Anyway, the da drives (well, da0-da35, the drives in the pool) are not USB drives. They are 3.5" 7200RPM SATA Enterprise drives (Seagate Exos x16 16TB) in the hot swap bays of a SuperMicro 847 chassis, which attaches them to one of two SAS2 backplanes that are connected via an LSI 9211-8i (mps1) in IT mode (one cable to the front backplane, one to the rear). There's a second LSI adapter at mps0 (whose model number I can't quite remember) that shows up in the dmesg, which is connected via cables to the JBOD shelf underneath, but that shelf is not currently powered on, so there's no devices attached to it. There's also no multipath, in case that matters.

The two ada drives are a pair of SSDs (Samsung SSD 870 EVO 500GB) and really don't do much once the system is booted. Including them in any kind of performance calculation is likely to be a waste since they aren't on the same bus (connected to motherboard SATA ports) and aren't spinning disks. The da36 drive is the exception--is a USB boot key, but it's not part of the pool and not even mounted at the moment, so unless merely having it plugged in is an issue, I don't think it's relevant?

daN can be scsi, sas, even ata connected to some raid/jbod capable hba
also the bw exhaustion theory does not explain same speed with 1 or 3 drive concurrently

They are SATA drives plugged into SAS backplanes (see above). And yeah, I don't understand why I get the exact same performance writing to 1, 2, or 3 drives that are on the same SAS backplanes--fast when the resilver is not happening, slow when it is. But the same across all three drives.
 
Part of me wants to ask who in their right mind sets up a zpool of 36 externally attached USB drives, and how many USB hubs and cables you'd actually need to do that.
Me, too.
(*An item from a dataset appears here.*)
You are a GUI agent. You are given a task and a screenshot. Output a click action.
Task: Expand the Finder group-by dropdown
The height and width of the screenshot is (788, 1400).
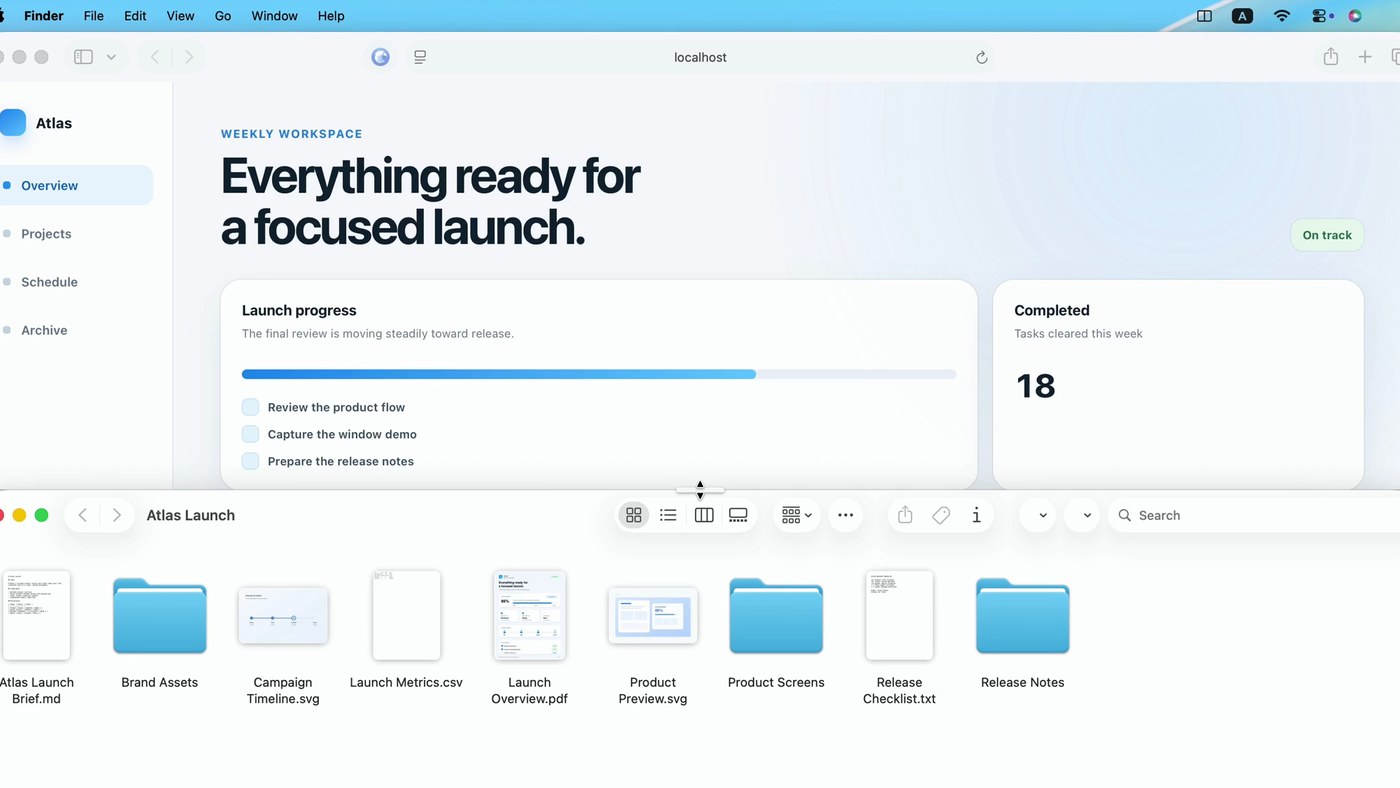pos(796,515)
But there are people doing such things. Well, not right minded ones :cool:
Since covacat reminded me da-drives are not limited to USB, only, my post was clearly useless to this topic.
Sorry for that.
And I like to thank you guys being the greater men not grinding me for a stupid post.
I sometimes just like to add 'exotic' ideas into a discussion about an issues not solved.
Sometimes when problem solving gets stuck, it can be because one does not see the forest because of the trees, as we say in german. Even if an idea is silly it can ignite something to get to the right ones.
I don't think it's relevant?
Of course not. I did read that in your post. I never thought it could be relevant.
I just had the idea of some one having attached a jungle of external USB drives with dozens hubs wondering about the shit is so slow 😅

So, sorry, and again thank you.
 
The best storage experts are not very active on the forums. I'd look for a suitable mailing list or alternatively create a problem report in FreeBSD's bugzilla.
 
Me, too. But there are people doing such things. Well, not right minded ones :cool:

Yes, there are. I have seen things.

And I like to thank you guys being the greater men not grinding me for a stupid post.
I sometimes just like to add 'exotic' ideas into a discussion about an issues not solved.
Sometimes when problem solving gets stuck, it can be because one does not see the forest because of the trees, as we say in german. Even if an idea is silly it can ignite something to get to the right ones.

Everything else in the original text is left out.